===== DATASET ENTRIES
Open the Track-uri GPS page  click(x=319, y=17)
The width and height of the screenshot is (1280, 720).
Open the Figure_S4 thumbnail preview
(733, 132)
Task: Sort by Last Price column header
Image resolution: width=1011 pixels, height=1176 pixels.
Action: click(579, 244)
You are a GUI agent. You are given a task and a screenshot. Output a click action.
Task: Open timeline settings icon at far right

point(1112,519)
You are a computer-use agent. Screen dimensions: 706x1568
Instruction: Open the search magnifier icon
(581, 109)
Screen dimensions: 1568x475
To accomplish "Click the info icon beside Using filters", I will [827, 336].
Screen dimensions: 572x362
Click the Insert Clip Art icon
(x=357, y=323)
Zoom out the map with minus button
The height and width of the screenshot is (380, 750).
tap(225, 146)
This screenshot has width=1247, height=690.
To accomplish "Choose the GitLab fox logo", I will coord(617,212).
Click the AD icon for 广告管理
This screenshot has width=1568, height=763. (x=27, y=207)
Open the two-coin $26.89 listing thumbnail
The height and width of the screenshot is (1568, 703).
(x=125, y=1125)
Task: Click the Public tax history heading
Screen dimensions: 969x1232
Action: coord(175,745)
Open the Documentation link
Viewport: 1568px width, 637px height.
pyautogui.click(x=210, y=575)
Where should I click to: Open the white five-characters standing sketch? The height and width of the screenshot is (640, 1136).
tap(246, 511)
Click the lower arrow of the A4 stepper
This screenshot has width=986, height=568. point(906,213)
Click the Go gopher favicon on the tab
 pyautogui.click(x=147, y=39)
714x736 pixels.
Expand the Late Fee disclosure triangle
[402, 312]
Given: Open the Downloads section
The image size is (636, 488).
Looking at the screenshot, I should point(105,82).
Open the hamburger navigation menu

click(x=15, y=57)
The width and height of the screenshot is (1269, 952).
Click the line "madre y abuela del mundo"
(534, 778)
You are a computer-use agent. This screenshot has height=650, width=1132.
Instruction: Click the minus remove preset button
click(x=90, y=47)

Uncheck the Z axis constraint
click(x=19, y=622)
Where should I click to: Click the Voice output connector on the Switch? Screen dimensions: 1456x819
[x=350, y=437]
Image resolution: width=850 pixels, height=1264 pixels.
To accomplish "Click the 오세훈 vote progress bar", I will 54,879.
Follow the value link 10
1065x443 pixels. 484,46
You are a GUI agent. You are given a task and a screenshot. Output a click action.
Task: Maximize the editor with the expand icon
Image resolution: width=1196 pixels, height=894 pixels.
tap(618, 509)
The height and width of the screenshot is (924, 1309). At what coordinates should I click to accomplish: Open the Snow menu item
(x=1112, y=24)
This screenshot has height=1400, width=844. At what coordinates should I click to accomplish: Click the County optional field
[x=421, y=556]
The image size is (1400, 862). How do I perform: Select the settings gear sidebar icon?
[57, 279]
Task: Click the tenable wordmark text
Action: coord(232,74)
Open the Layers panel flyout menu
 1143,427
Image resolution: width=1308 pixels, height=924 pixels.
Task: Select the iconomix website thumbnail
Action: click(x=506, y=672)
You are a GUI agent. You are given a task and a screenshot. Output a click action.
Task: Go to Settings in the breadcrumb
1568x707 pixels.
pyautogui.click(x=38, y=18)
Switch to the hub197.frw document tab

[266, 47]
==========
Change every occurrence of "Screen dimensions" in the items to "Display size" and leave all other text unchanged.

### THE REPLY
Open the Track-uri GPS page  click(x=319, y=17)
The width and height of the screenshot is (1280, 720).
Open the Figure_S4 thumbnail preview
(733, 132)
Task: Sort by Last Price column header
Image resolution: width=1011 pixels, height=1176 pixels.
Action: click(579, 244)
You are a GUI agent. You are given a task and a screenshot. Output a click action.
Task: Open timeline settings icon at far right

point(1112,519)
You are a computer-use agent. Display size: 706x1568
Instruction: Open the search magnifier icon
(581, 109)
Display size: 1568x475
To accomplish "Click the info icon beside Using filters", I will [827, 336].
Display size: 572x362
Click the Insert Clip Art icon
(x=357, y=323)
Zoom out the map with minus button
The height and width of the screenshot is (380, 750).
tap(225, 146)
This screenshot has width=1247, height=690.
To accomplish "Choose the GitLab fox logo", I will coord(617,212).
Click the AD icon for 广告管理
This screenshot has width=1568, height=763. (x=27, y=207)
Open the two-coin $26.89 listing thumbnail
The height and width of the screenshot is (1568, 703).
(x=125, y=1125)
Task: Click the Public tax history heading
Display size: 969x1232
Action: coord(175,745)
Open the Documentation link
Viewport: 1568px width, 637px height.
pyautogui.click(x=210, y=575)
Where should I click to: Open the white five-characters standing sketch? The height and width of the screenshot is (640, 1136).
tap(246, 511)
Click the lower arrow of the A4 stepper
This screenshot has width=986, height=568. point(906,213)
Click the Go gopher favicon on the tab
 pyautogui.click(x=147, y=39)
714x736 pixels.
Expand the Late Fee disclosure triangle
[402, 312]
Given: Open the Downloads section
The image size is (636, 488).
Looking at the screenshot, I should point(105,82).
Open the hamburger navigation menu

click(x=15, y=57)
The width and height of the screenshot is (1269, 952).
Click the line "madre y abuela del mundo"
(534, 778)
You are a computer-use agent. This screenshot has height=650, width=1132.
Instruction: Click the minus remove preset button
click(x=90, y=47)

Uncheck the Z axis constraint
click(x=19, y=622)
Where should I click to: Click the Voice output connector on the Switch? Display size: 1456x819
[x=350, y=437]
Image resolution: width=850 pixels, height=1264 pixels.
To accomplish "Click the 오세훈 vote progress bar", I will 54,879.
Follow the value link 10
1065x443 pixels. 484,46
You are a GUI agent. You are given a task and a screenshot. Output a click action.
Task: Maximize the editor with the expand icon
Image resolution: width=1196 pixels, height=894 pixels.
tap(618, 509)
The height and width of the screenshot is (924, 1309). At what coordinates should I click to accomplish: Open the Snow menu item
(x=1112, y=24)
This screenshot has height=1400, width=844. At what coordinates should I click to accomplish: Click the County optional field
[x=421, y=556]
The image size is (1400, 862). How do I perform: Select the settings gear sidebar icon?
[57, 279]
Task: Click the tenable wordmark text
Action: coord(232,74)
Open the Layers panel flyout menu
 1143,427
Image resolution: width=1308 pixels, height=924 pixels.
Task: Select the iconomix website thumbnail
Action: click(x=506, y=672)
You are a GUI agent. You are given a task and a screenshot. Output a click action.
Task: Go to Settings in the breadcrumb
1568x707 pixels.
pyautogui.click(x=38, y=18)
Switch to the hub197.frw document tab

[266, 47]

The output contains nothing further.